--- TASK DATA ---
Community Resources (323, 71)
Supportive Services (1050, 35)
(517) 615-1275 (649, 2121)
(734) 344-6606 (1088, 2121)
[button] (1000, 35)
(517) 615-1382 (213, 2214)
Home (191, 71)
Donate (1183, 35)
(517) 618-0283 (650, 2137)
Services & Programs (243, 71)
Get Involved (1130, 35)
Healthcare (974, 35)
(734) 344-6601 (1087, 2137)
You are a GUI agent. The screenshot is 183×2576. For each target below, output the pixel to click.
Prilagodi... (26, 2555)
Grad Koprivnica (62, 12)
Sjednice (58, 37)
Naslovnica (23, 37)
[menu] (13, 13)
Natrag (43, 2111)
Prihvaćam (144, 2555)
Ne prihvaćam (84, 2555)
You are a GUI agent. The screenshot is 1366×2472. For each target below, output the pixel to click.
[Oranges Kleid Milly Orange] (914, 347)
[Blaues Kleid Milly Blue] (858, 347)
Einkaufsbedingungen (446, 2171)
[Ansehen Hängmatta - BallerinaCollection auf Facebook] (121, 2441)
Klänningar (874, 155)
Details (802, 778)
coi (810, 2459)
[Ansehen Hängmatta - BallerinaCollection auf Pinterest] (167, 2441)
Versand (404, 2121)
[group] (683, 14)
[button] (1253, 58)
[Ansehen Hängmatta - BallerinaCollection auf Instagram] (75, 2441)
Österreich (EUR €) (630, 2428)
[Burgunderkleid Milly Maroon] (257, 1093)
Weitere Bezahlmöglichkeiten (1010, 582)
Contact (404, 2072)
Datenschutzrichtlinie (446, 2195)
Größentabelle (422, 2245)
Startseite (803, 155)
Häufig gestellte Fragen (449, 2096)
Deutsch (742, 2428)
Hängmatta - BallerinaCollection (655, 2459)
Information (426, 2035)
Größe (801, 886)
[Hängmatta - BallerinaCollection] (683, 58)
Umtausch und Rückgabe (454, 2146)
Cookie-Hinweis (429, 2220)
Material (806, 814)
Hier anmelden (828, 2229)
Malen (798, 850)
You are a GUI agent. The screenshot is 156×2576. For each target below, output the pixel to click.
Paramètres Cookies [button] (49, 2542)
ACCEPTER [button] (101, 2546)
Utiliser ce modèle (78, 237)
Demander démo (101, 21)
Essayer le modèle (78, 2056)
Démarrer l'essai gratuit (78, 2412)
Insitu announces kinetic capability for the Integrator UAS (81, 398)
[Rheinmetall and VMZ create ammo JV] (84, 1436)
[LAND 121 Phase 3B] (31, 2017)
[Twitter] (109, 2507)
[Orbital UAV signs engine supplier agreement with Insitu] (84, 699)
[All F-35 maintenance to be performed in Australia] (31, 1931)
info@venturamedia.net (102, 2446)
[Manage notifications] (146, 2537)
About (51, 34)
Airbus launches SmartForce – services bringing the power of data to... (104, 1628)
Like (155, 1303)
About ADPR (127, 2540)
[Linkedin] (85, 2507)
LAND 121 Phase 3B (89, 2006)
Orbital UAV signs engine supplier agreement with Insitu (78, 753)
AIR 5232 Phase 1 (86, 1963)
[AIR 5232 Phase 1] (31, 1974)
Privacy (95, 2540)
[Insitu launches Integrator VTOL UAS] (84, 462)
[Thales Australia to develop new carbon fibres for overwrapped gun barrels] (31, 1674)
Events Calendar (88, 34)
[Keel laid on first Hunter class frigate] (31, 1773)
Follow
---
▶ EXERCISE AIM:
Lines holding the string "button": find them in the listing above and copy each one.

▶ OUTPUT OF THE EXERCISE:
[button] (1000, 35)
[button] (1253, 58)
Paramètres Cookies [button] (49, 2542)
ACCEPTER [button] (101, 2546)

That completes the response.